VL-Nav: Real-time Vision-Language Navigation with Spatial Reasoning

TL;DR

VL-Nav tackles vision-language navigation in unseen environments by fusing pixel-wise vision-language features with curiosity-driven exploration and spatial reasoning. The system combines rolling occupancy maps, frontier and instance-based targets, and a CVL scoring policy to select informative goals, then uses the FAR planner for real-time path planning on low-power hardware at 30 Hz. Key contributions include integrating instance-based target points, Gaussian-mixture VL scoring, and curiosity cues to achieve robust zero-shot VLN with high SR/SPL across indoor and outdoor settings, outperforming VLFM and classical baselines by substantial margins. The practical impact lies in enabling reliable, semantically guided robot navigation on resource-constrained platforms, with real-world demonstrations validating efficiency and scalability. Future work envisions handling more complex, multi-step instructions and tighter integration with large language models for broader open-vocabulary perception.

Abstract

Vision-language navigation in unknown environments is crucial for mobile robots. In scenarios such as household assistance and rescue, mobile robots need to understand a human command, such as "find a person wearing black". We present a novel vision-language navigation (VL-Nav) system that integrates efficient spatial reasoning on low-power robots.
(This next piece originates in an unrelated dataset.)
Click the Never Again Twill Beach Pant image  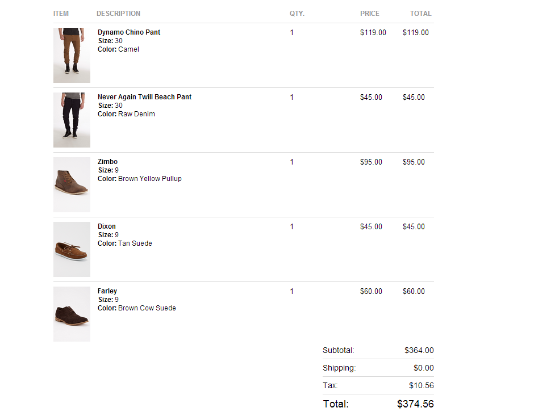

Unlike prior methods that rely on a single image-level feature similarity to guide a robot, our method integrates pixel-wise vision-language features with curiosity-driven exploration. This approach enables robust navigation to human-instructed instances across diverse environments. We deploy VL-Nav on a four-wheel mobile robot and evaluate its performance through comprehensive navigation tasks in both indoor and outdoor environments, spanning different scales and semantic complexities. Remarkably, VL-Nav operates at a real-time frequency of 30 Hz with a Jetson Orin NX, highlighting its ability to conduct efficient vision-language navigation. Results show that VL-Nav achieves an overall success rate of 86.3%, outperforming previous methods by 44.15%.

Figures (6)

• Figure 1: We propose VL-Nav, a real-time zero-shot vision-language navigation approach with spatial reasoning that integrates pixel-wise vision-language features and curiosity-based exploration for mobile robots. (a) Hallway: The wheeled robot is tasked with "find a man in gray" in a hallway. Unlike the classical frontier-based method (red line) and VLFM (green line), VL-Nav (blue line) leverages pixel-wise vision-language (VL) features from the "gray cloth" cue for spatial reasoning, selecting the most VL-correlated goal point and successfully locating the missing person. The value map shows that the "gray cloth" VL cue prioritizes the right-side area, marked by yellow square points. (b) Apartment: The robot is tasked with "Go to the tall white trash bin." It detected two different-sized white trash bins in bottom camera observation. However, it assigns a higher confidence score (0.98) to the taller bin than the shorter one (0.48). These pixel-wise VL features are incorporated into the spatial distribution to select the correct goal point, guiding the robot toward the taller bin.
• Figure 2: An overview of the VL-Nav pipeline. VL-Nav processes inputs including prompts, RGB images, odometry poses, and LiDAR scans. The Vision-Language (VL) module conducts open-vocabulary pixel-wise detection to identify areas and objects related to the prompt, generating instance-based target points. Concurrently, the map module performs terrain analysis and manages a dynamic occupancy map. Frontier-based target points are then identified based on this occupancy map, along with the instance points, forming a candidate points pool. VL-Nav employs spatial reasoning to select the most effective goal point from this pool for path planning.
• Figure 3: A brief illustration of VL Scoring. The pixel-wise open-vocabulary detection results are transferred into the spatial distibution via the Gaussian mixture model regularized by the FOV weighting (the gray arrows in the figure). Then the frontier-based and the instance-based target points will be assigned with VL score based on the distribution Equation (\ref{['eq:VL']}).
• Figure 4: Four different real-world experiment environments.
• Figure 5: Top-down view of the trajectories comparison on the value maps with the detection results across the four different environments.